[Start of section]

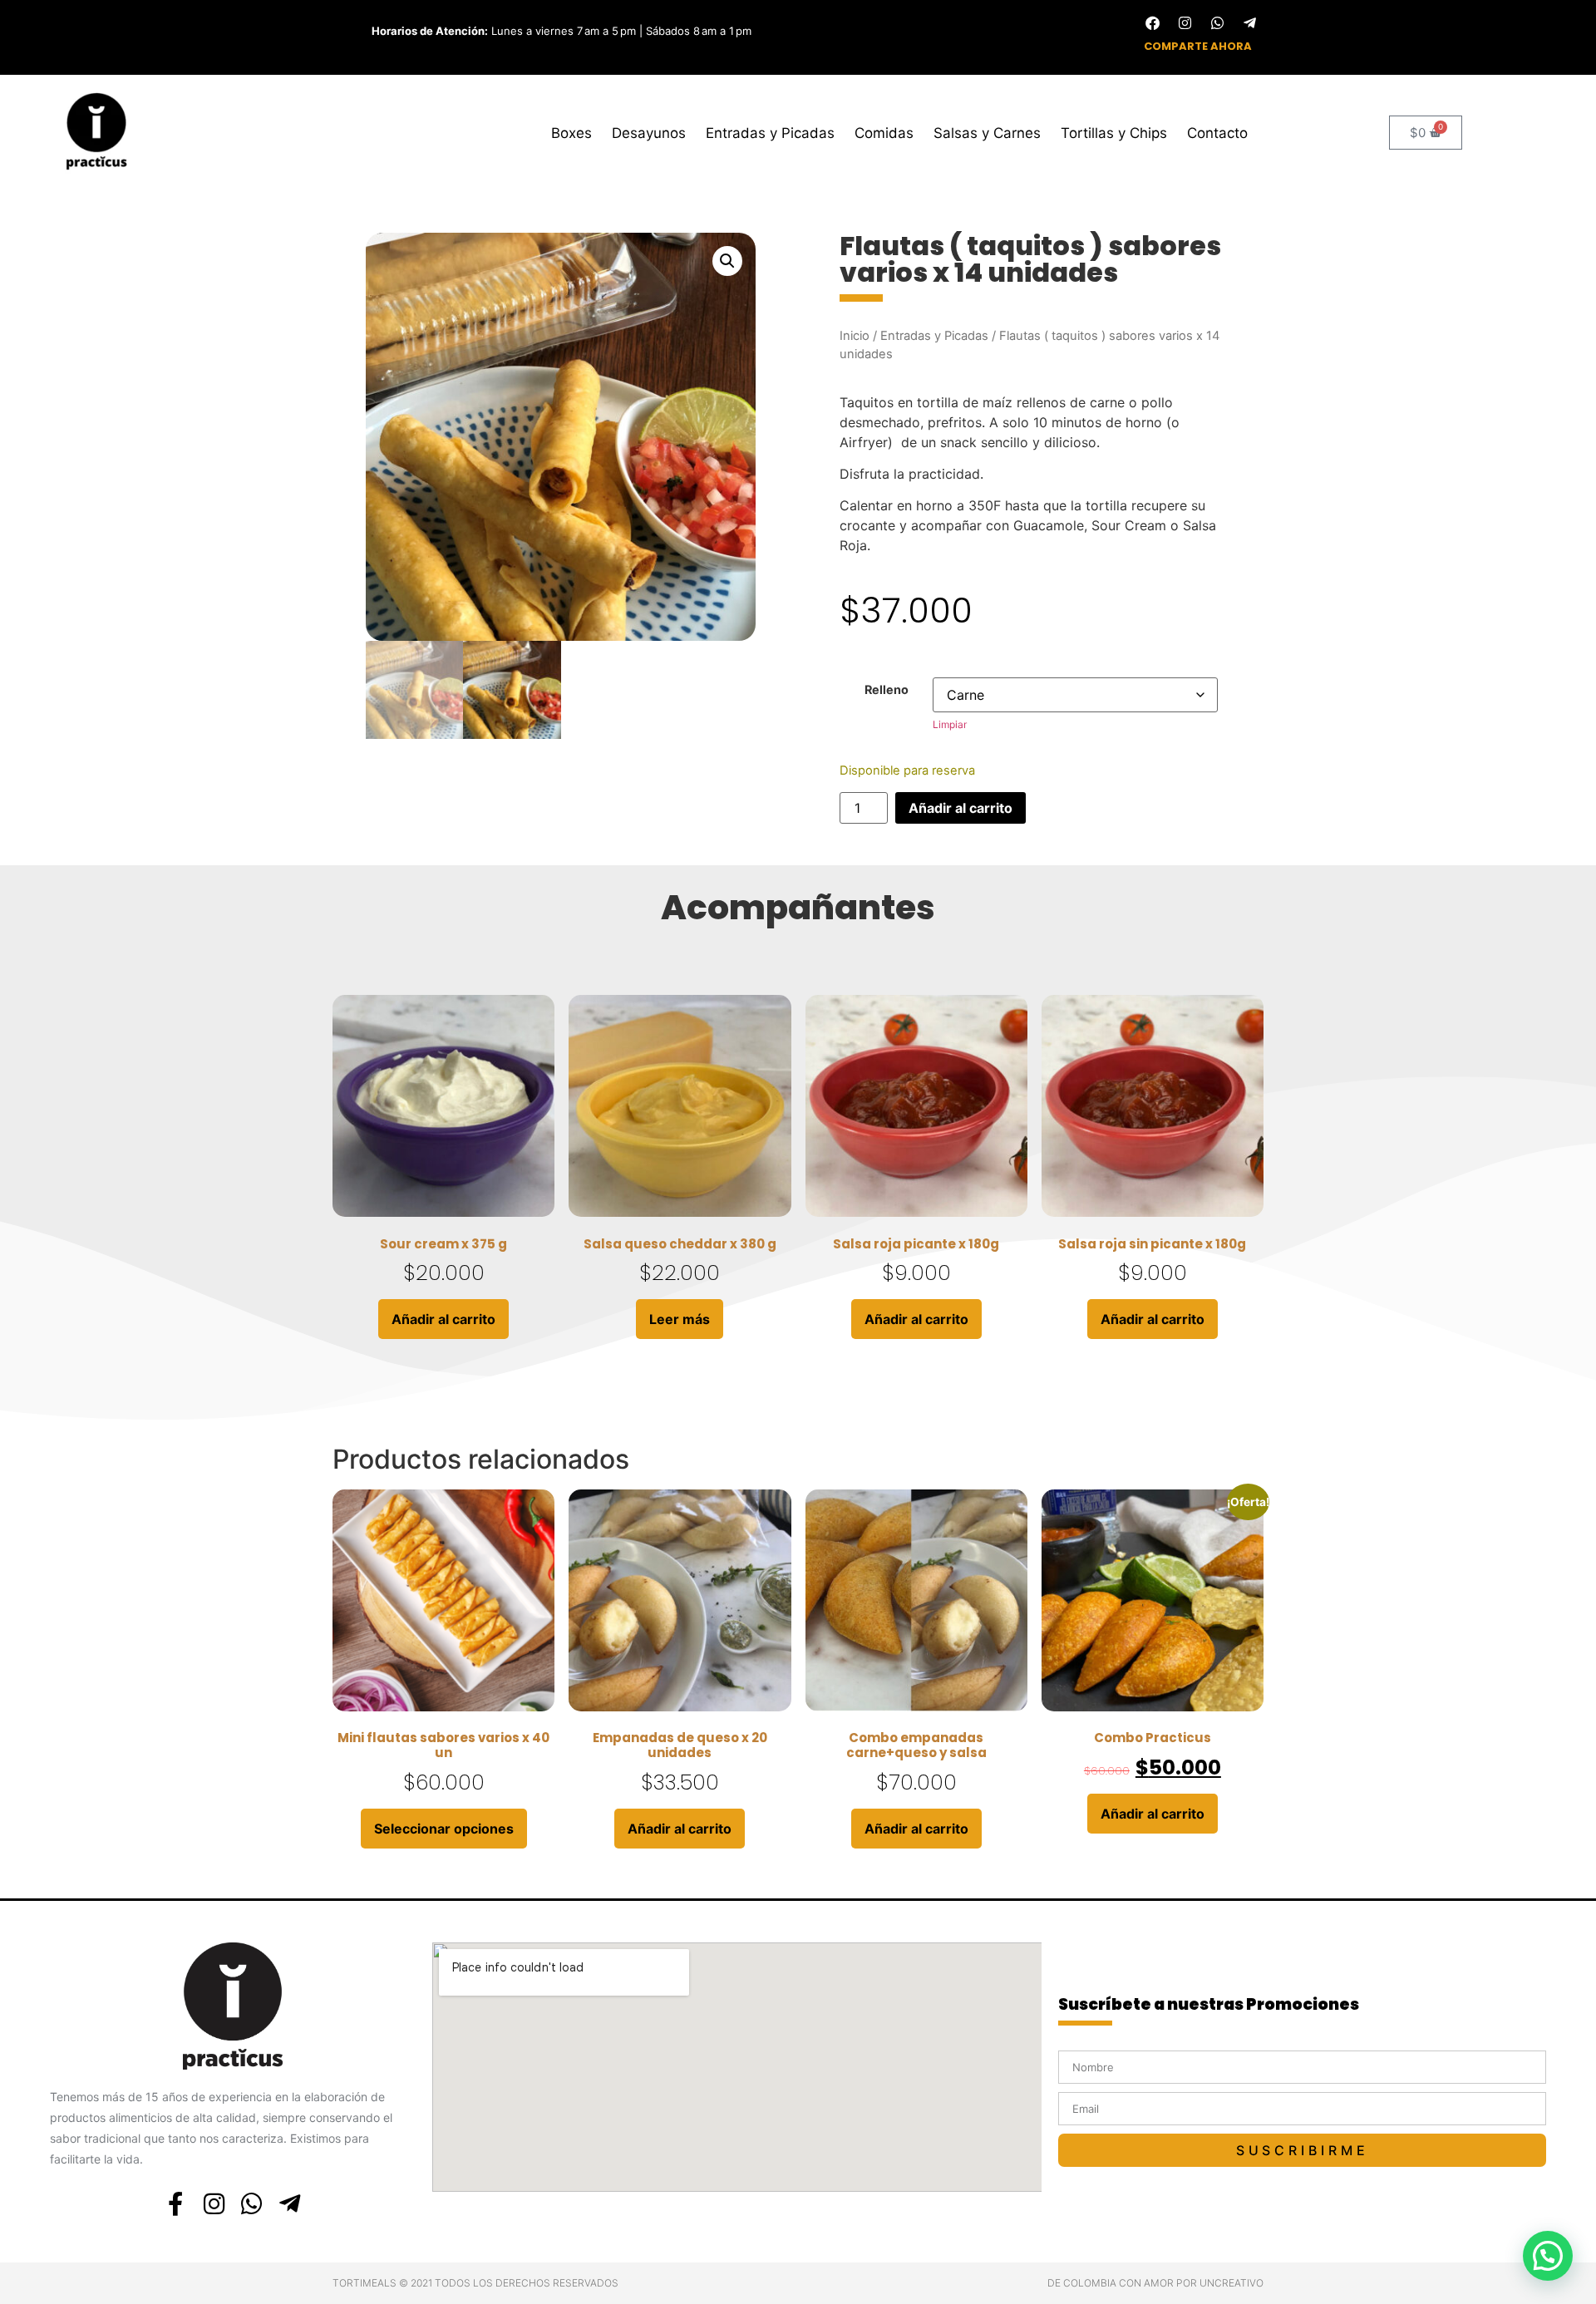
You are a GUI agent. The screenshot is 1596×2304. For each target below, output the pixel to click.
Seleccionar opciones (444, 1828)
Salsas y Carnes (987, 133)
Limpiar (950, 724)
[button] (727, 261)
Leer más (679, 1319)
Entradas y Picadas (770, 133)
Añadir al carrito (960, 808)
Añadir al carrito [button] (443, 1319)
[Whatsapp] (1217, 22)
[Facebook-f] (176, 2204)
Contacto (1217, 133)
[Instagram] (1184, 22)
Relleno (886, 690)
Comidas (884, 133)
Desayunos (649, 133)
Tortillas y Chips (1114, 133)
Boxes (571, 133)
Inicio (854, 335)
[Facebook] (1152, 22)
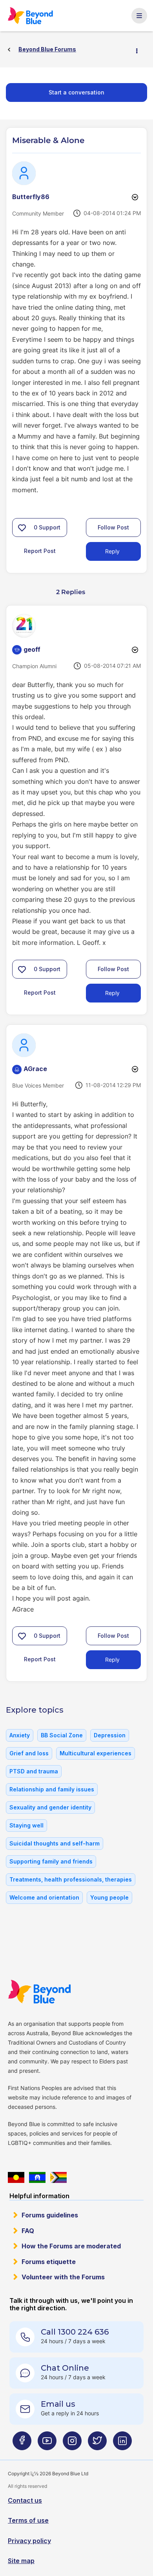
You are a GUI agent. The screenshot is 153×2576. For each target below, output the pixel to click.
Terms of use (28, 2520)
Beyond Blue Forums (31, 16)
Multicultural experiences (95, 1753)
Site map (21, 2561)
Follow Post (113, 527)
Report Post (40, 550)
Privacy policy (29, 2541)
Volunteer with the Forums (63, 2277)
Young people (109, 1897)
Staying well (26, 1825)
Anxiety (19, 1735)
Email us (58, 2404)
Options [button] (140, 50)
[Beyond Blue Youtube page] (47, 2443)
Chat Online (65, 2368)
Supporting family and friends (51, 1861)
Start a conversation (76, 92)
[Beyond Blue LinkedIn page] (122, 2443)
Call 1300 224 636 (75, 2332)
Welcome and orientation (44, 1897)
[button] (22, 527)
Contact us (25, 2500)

[End of section]

Your answer should contain only the lines from the beginning of the listing above through the line with "[Whatsapp] (1217, 22)", copied exactly and without the pictures.

**Solution:**
You are a GUI agent. The screenshot is 1596×2304. For each target below, output the pixel to click.
Seleccionar opciones (444, 1828)
Salsas y Carnes (987, 133)
Limpiar (950, 724)
[button] (727, 261)
Leer más (679, 1319)
Entradas y Picadas (770, 133)
Añadir al carrito (960, 808)
Añadir al carrito [button] (443, 1319)
[Whatsapp] (1217, 22)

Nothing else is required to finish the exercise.